题目:
There are a total of n courses you have to take, labeled from 0 to n - 1.
Some courses may have prerequisites, for example to take course 0 you have to first take course 1, which is expressed as a pair: [0,1]
Given the total number of courses and a list of prerequisite pairs, return the ordering of courses you should take to finish all courses.
There may be multiple correct orders, you just need to return one of them. If it is impossible to finish all courses, return an empty array.
For example:
2, [[1,0]]
There are a total of 2 courses to take. To take course 1 you should have finished course 0. So the correct course order is [0,1]
4, [[1,0],[2,0],[3,1],[3,2]]
There are a total of 4 courses to take. To take course 3 you should have finished both courses 1 and 2. Both courses 1 and 2 should be taken after you finished course 0. So one correct course order is [0,1,2,3]. Another correct ordering is[0,2,1,3].
题意及分析:给出一个课程序列,有些课程需要先序课程,求一个满足条件的课程排序顺序。可以使用拓扑排序,每次删除一个入度为0的点,用一个list保存每次删除的点(入度为0的点),因为我这里是把先序课程放在前面的,所以最后需要将list反转一下保存到数组中输出。
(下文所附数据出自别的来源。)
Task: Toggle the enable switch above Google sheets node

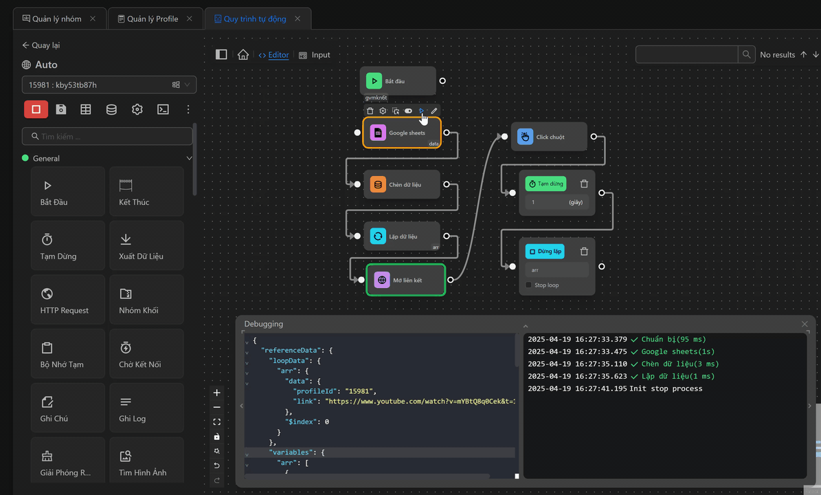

总体和200题类似。
代码:
public class Solution {
public int[] findOrder(int numCourses, int[][] prerequisites) {
int[] map=new int[numCourses];
for(int i=0;i<prerequisites.length;i++){ //计算每个点的入度
map[prerequisites[i][0]]++;
}
Queue<Integer> queue = new LinkedList<>(); //记录入度为0的点
for(int i=0;i<map.length;i++){
if(map[i]==0) queue.add(i);
}
List<Integer> res = new ArrayList<>();
int count = queue.size(); //初始的入度为o的点
while(!queue.isEmpty()){
int temp = queue.poll();
res.add(temp);
for(int i=0;i<prerequisites.length;i++){
if(temp== prerequisites[i][1]){
int t = prerequisites[i][0];
map[t]--;
if(map[t]==0){
queue.add(t);
count++;
}
}
}
}
if(count!=numCourses){
int[] a = new int[0];
return a;
}else {
int[] a = new int[res.size()];
for(int i=res.size()-1;i>=0;i--){ //这里需要反转一下
a[i] = res.get(i);
}
return a;
}
}
}